An 82-year-old New York man has been charged with running a long-term Ponzi scheme targeted at Catholics, allegedly processing more than $16 million through a false mortgage company.
Clients of the scheme were told their investments went to “high quality residential mortgages” purchased “from bankers at a discount,” a Securities and Exchange Commission (SEC) complaint charges.
On Thursday morning a team of four agents from the U.S. Postal Service and the IRS took Richard S. Piccoli of Williamsville, New York to court, accusing him of using funds from his latest investors to pay off his first investors.
A postal inspector charged Piccoli with mail fraud, saying there was no evidence he bought any mortgages or did any investing at all, the Buffalo News reports. He allegedly paid out monthly interest to his clients, transferring about $600,000 to his personal accounts or to his children.
The SEC in a civil complaint also charged Piccoli and his business Gen-See Capital Corp. with a number of federal offenses. The Commission accused him of selling unregistered securities and is seeking an immediate freeze on his bank accounts, the Buffalo News reports.
“For at least the past decade, Defendants have engaged in a fraudulent Ponzi scheme primarily targeting the elderly and members of the Catholic community,” the SEC complaint reads.
Piccoli guaranteed 7 to 8 percent return on investment and offered Catholic priests as references.
“Unlike the Ups and Downs of the stock market, Gen-See investors earn 7.1 % Annual Interest ... guaranteed no interest fluctuation," one ad read, according to the SEC.
“[O]ur seniors and clergy are absolutely pleased with Gen-See's Re-Investment Program,” marketing materials for the alleged scam read. The materials highlight the program’s lack of fees or commissions and investors’ ability to draw a monthly check at any time with 30 days notice.
The program also promised a “significant return on capital.”
Piccoli’s clients included 50 priests in addition to churches, religious orders, and cemetery associations. He reportedly advertised in Catholic newspapers from Buffalo, New York to Anchorage, Alaska and sought clients among his fellow Knights of Columbus.
“He was very Catholic and very pro-church,” said one area priest who invested more than $50,000 in retirement savings with Gen-See told the Buffalo News. “I trusted him, and I thought, ‘Well it’s worth a risk.’”
The Western New York Catholic, the newspaper for the Diocese of Buffalo, ran some of Piccoli’s advertisements.
“Earn More Worry Less,” an October ad read, the Buffalo News says. “Your Money Deserves the Best! Gen-See Makes The Difference.”
Kevin Keenan, a spokesman for the diocese, told CNA that no diocesan funds were invested with Piccoli.
Keenan said Piccoli had run his ads in the Western New York Catholic, but no customers had complained to the paper.

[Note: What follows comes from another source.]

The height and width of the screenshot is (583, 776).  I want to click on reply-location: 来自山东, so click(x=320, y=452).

He added it would be unfortunate should Piccoli be proven to have used the newspaper to find customers to defraud.
“It’s a quality newspaper, and we pride ourselves on having quality advertisers,” he said to the Buffalo News.
When CNA contacted Keenan on Friday, he said that he had conversed with Piccoli’s “shocked” clients.

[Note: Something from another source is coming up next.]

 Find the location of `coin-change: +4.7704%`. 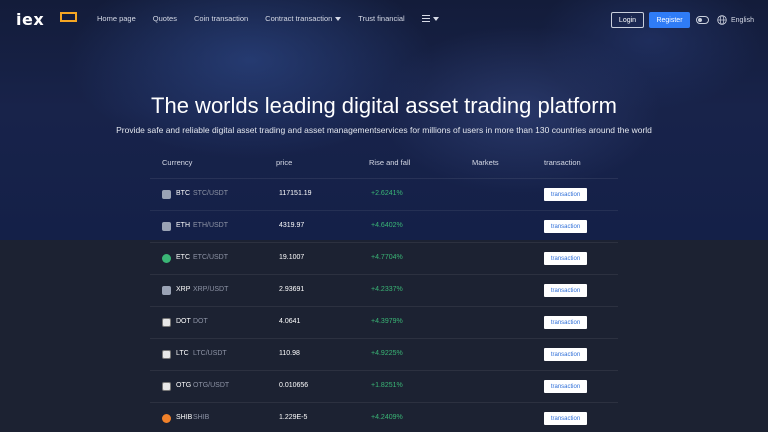

coin-change: +4.7704% is located at coordinates (387, 258).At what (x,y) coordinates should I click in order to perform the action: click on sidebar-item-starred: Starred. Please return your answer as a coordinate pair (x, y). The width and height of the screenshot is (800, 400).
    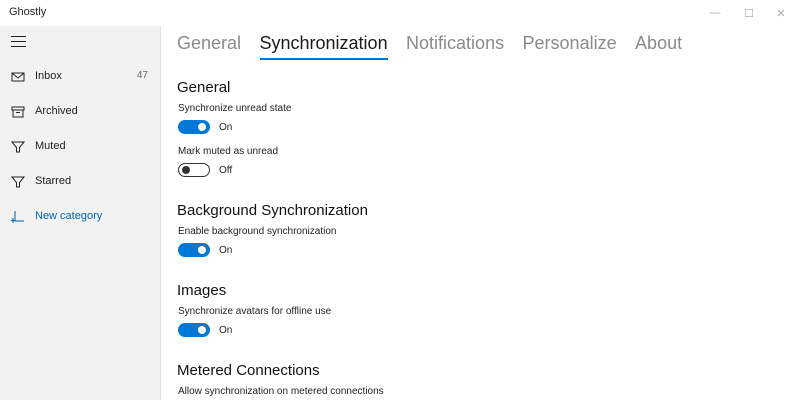
    Looking at the image, I should click on (80, 182).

“They trusted him and in some cases he was close friends with these investors, they certainly feel that that trust has been violated and they think he took advantage of their friendship,” he said.
Keenan reiterated that no money from Buffalo’s diocesan foundation was involved in the investments.

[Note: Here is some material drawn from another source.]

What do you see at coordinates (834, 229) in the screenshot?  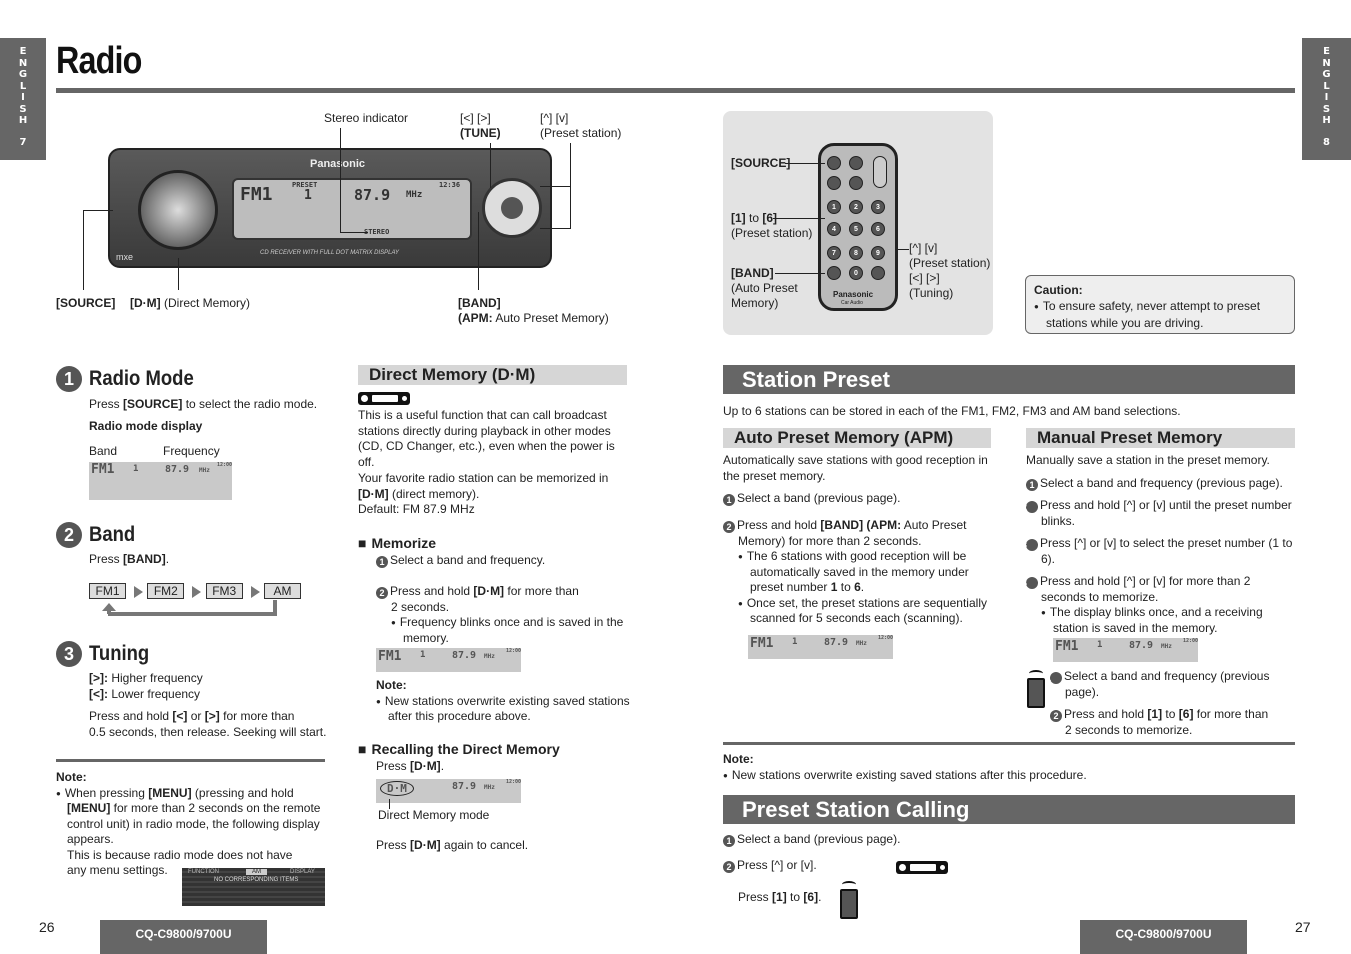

“A couple of our parishes had invested with him,” he explained, adding that “several” active and retired priests had also been victimized by the alleged Ponzi scheme.
However, the extent of their financial losses is still unknown, Keenan told CNA.
According to the Buffalo News, the SEC complaint seems to indicate that no one has yet lost any money, stating that, since January 2007, Piccoli and Gen-See Capital Corp. received more than $16 million and paid out “approximately the same amount.”
U.S. Magistrate Judge Jeremiah J. McCarthy released Piccoli without bail, until his arraignment on Tuesday. Piccoli said he intended to hire a lawyer.
Postal inspectors and the SEC reportedly want to hear from Piccoli’s investors in the hope of returning remaining funds.
“We want to talk to as many investors as possible to further investigate the case and, hopefully, to try and help them get their money back,” Williams said.